3.1.4.  Load Balancing

   Sometimes the desire to deploy more than one server is based on the
   assumption that they will share the client traffic.  Administrators
   that are interested in such a capability are advised to deploy a
   load-balancing mechanism, defined in [LOAD-BALANCING].

4.  Failover Scenarios

   The following sections provide several examples of deployment
   scenarios and use cases that may be associated with capabilities
   commonly referred to as "failover".  These scenarios may be in or out
   of scope for the DHCPv6 failover protocol to which this document's
   requirements apply; they are enumerated here to provide a common
   basis for discussion.

4.1.  Hot Standby Model

   In the simplest case, there are two partners that are connected to
   the same network.  Only one of the partners ("primary") provides
   services to clients.  In case of its failure, the second partner
   ("secondary") continues handling services previously handled by the
   first partner.  As both servers are connected to the same network, a
   partner that fails to communicate with its partner while also
   receiving requests from clients may assume with high probability that
   its partner is down and the network is functional.  This assumption
   may affect its operation.

4.2.  Geographically Distributed Failover

   Servers may be physically located in separate locations.  A common
   example of such a topology is where a service provider has at least a
   regional high performance network between geographically distributed
   data centers.  In such a scenario, one server is located in one data
   center, and its failover partner is located in another remote data
   center.  In this scenario, when one partner finds that it cannot
   communicate with the other partner, it does not necessarily mean that
   the other partner is down.


Mrugalski & Kinnear           Informational                     [Page 7]
^L
RFC 7031              DHCPv6 Failover Requirements        September 2013


4.3.  Load Balancing

   A desire to have more than one server in a network may also be
   created by the desire to have incoming traffic be handled by several
   servers.  This decreases the load each server must endure when all
   servers are operational.  Although such a capability does not,
   strictly, require failover -- it is clear that failover makes such an
   architecture more straightforward.

   Note that in a load-balancing situation that includes failover, each
   individual server must be able to handle the full load normally
   handled by both servers working together, or there is not a true
   increase in availability.

4.4.  1-to-1, m-to-1, and m-to-n Models

   A failover relationship for a specific network is provided by two
   failover partners.  Those partners communicate with each other and
   back up all pools.  This scenario is sometimes referred to as the
   1-to-1 model and is considered relatively simple.  In larger
   networks, one server may be participating in several failover
   relationships, i.e., it provides failover for several address or
   prefix pools, each served by separate partners.  Such a scenario can
   be referred to as m-to-1.  The most complex scenario, m-to-n, assumes
   that each partner participates in multiple failover relationships.

4.5.  Split Prefixes

   Due to the extensive IPv6 address space, it is possible to provide
   semi-redundant service by splitting the available pool of addressees
   into two or more non-overlapping pools, with each server handling its
   own smaller pool.  Several versions of such a scenario are discussed
   in [RFC6853].

4.6.  Long-Lived Connections

   Certain nodes may maintain long-lived connections.  Since the IPv6
   address space is large, techniques exist (e.g., [RFC6853]) that use
   the easy availability of IPv6 addresses in order to provide increased
   DHCPv6 availability.  However, these approaches do not generally
   provide for stable IPv6 addresses for DHCPv6 clients should the
   server with which the client is interacting become unavailable.

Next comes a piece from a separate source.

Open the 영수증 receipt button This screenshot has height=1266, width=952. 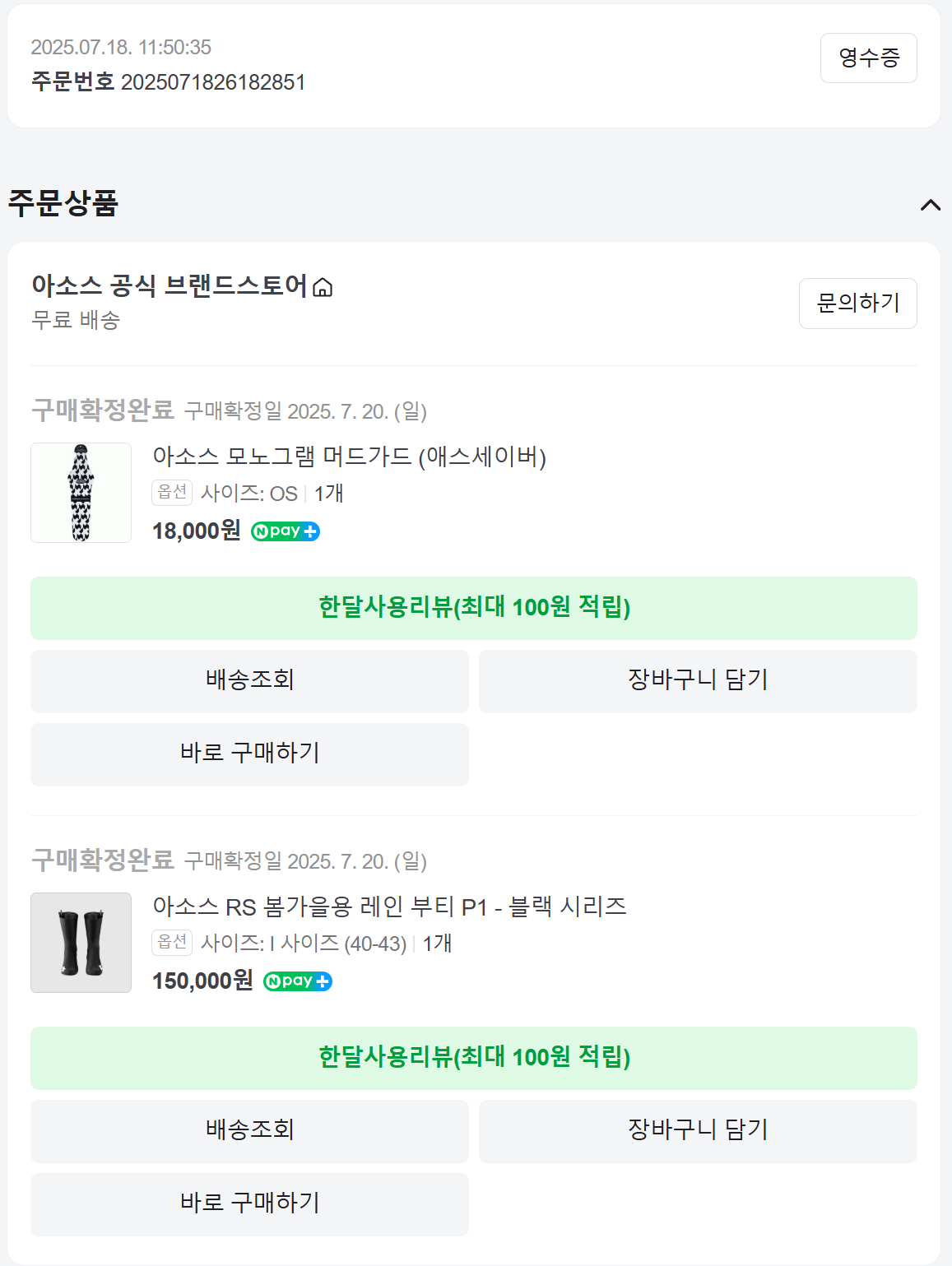click(868, 58)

   The obvious benefit of stable addresses is the ability to update DNS
   infrequently.  While DNS can be updated every time an IPv6 address
   changes, it introduces delays, and (depending on DNS configuration)
   old entries may be cached for prolonged periods of time.


Mrugalski & Kinnear           Informational                     [Page 8]
^L
RFC 7031              DHCPv6 Failover Requirements        September 2013


   The other benefit of having a stable address is that many monitoring
   solutions provide statistics on a per-IP basis, so IP changes make
   measuring characteristics of a given box more difficult.

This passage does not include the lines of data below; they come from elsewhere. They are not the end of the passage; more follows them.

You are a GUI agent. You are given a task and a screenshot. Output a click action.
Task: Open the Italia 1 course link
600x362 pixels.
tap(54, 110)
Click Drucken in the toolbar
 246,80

4.7.  Partial Server Communication Loss

   There is a scenario where the DHCPv6 server may be configured to
   serve clients on one network adapter and communicate with a partner
   server (server-to-server traffic) on a different network adapter.  In
   this scenario, if the server loses connectivity on the network
   adapter used to communicate with the clients because of network
   adapter (hardware) failure, there is no intimation of the loss of
   service to the partner in the DHCPv6 failover protocol.  Since the
   servers are able to communicate with each other, the partner remains
   ignorant of the loss of service to clients.

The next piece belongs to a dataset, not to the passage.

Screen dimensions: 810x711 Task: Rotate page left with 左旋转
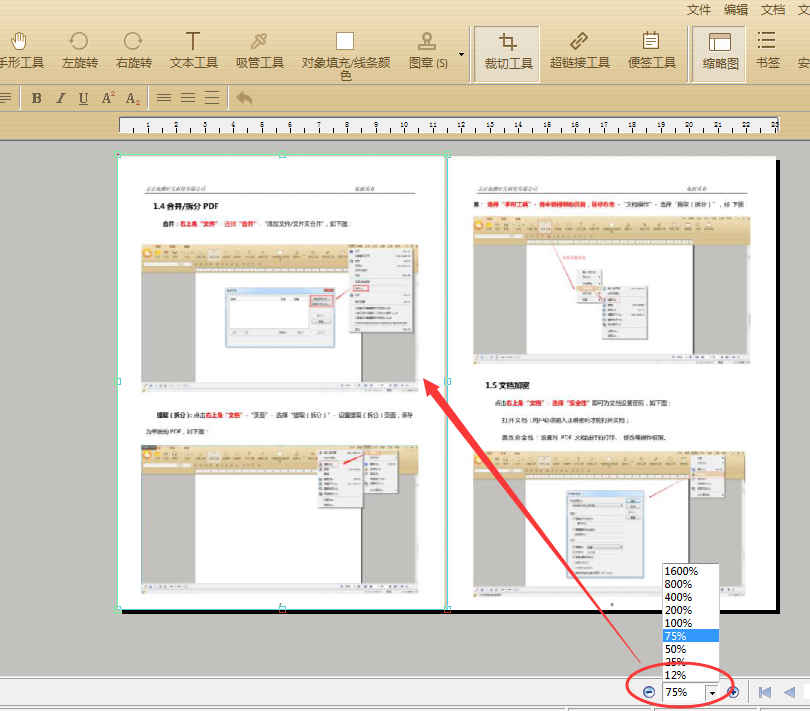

5.  Principles of DHCPv6 Failover

   This section describes important issues that will affect any DHCPv6
   failover protocol.  This section is not intended to define
   implementation details but rather describes high-level concepts and
   issues that are important to DHCPv6 failover.  These issues form a
   basis for later documents that will deal with the solutions to these
   issues.

   The general failover concept assumes that there are backup servers
   that can provide service in case of a primary server failure.  In
   theory, there could be more than one backup server that could take up
   the role if such a need arises.  However, having more than two
   servers introduces a very difficult issue of synchronizing between
   partners.  In the case of just a pair of cooperating servers, the
   notification and processes can result in only one of two states:
   fully successful (got response from a partner) and total failure (no
   response, failure event occurred).  Were there more than two partners
   participating in a relationship, there would be intermediate,
   inconsistent states where some partners had updated their state and
   some had not.  This would greatly complicate the protocol design and
   would give little advantage in return.  Therefore, an approach that
   assumes a pair of cooperating servers was chosen.

5.1.  Failure Modes

   This section documents failure modes.  This requirements document
   does not make any claims whether those two failures are
   distinguishable by a server.


Mrugalski & Kinnear           Informational                     [Page 9]
^L
RFC 7031              DHCPv6 Failover Requirements        September 2013


5.1.1.  Server Failure

   Servers may become unresponsive due to a software crash, hardware
   failure, power outage, or any number of other reasons.  The failover
   partner will detect such an event due to lack of responses from the
   down partner.  In this failure mode, the assumption is that the
   server is the only equipment that is off-line and all other network
   equipment is operating normally.  In particular, communication
   between other nodes is not interrupted.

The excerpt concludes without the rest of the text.